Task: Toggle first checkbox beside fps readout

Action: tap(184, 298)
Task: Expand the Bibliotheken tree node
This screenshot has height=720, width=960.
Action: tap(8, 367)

* * * *

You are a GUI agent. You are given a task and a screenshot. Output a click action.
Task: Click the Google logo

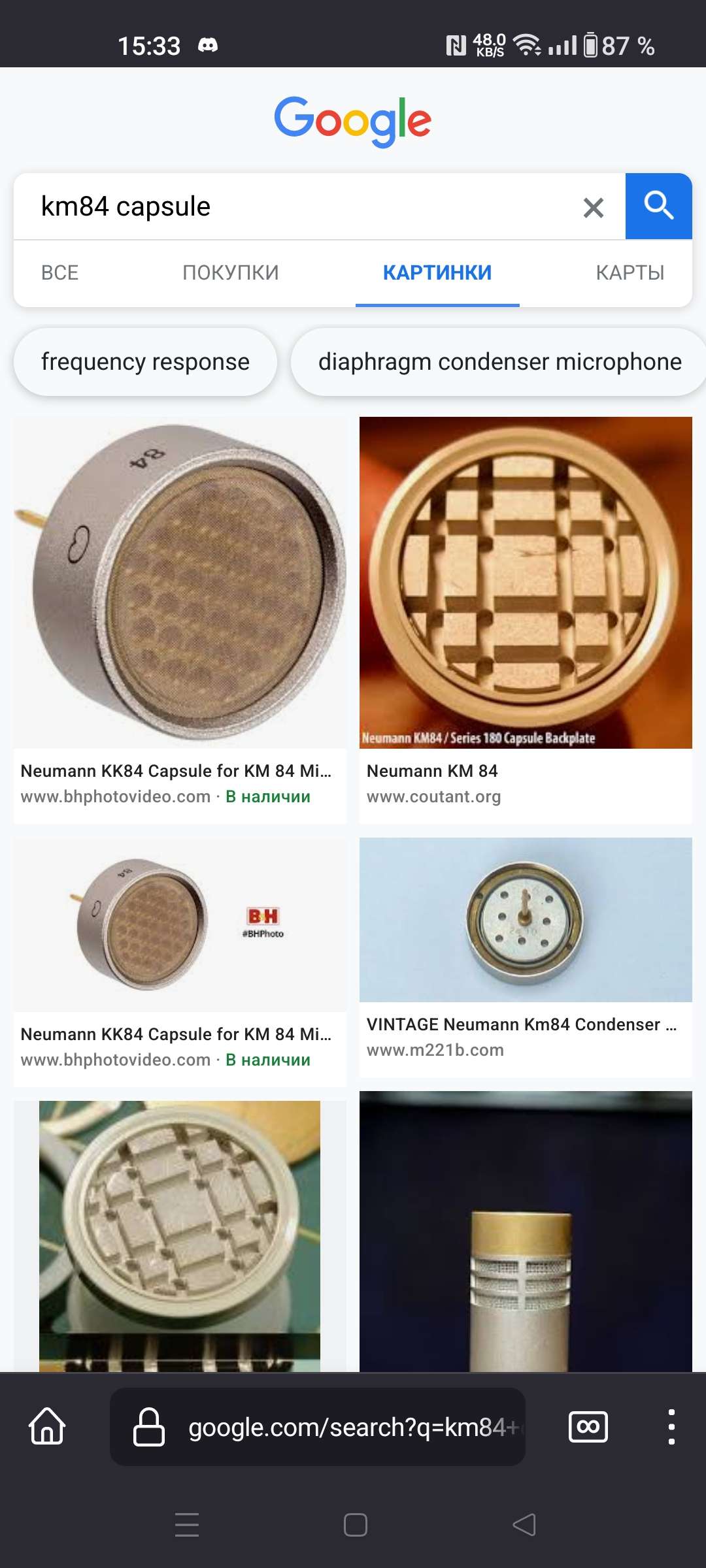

* * * *

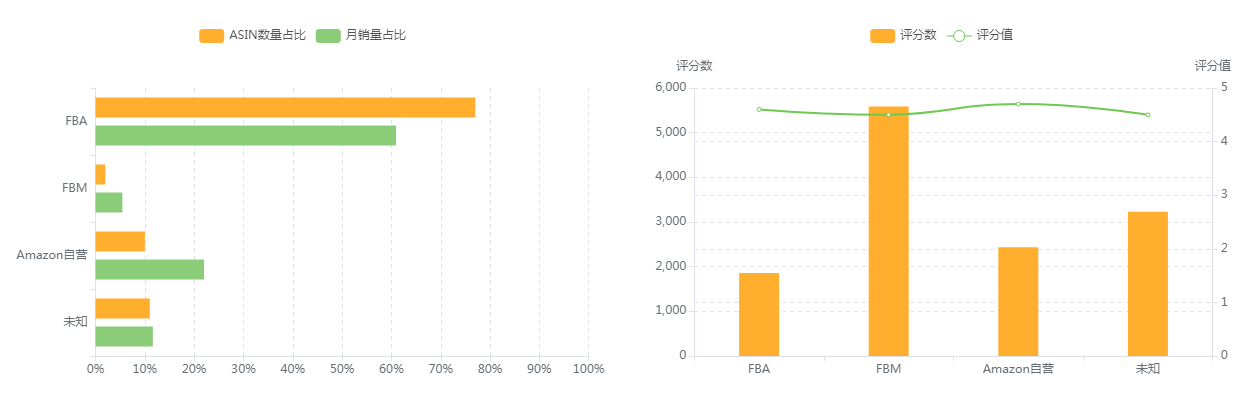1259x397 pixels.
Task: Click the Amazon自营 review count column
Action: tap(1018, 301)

* * * *

Instructions for the task - Output exactly one stretch of the listing: from the line containing "You are a GUI" through the line containing "Task: Click the Google logo", both end lines included.

Reply to the exercise -
You are a GUI agent. You are given a task and a screenshot. Output a click action.
Task: Click the Google logo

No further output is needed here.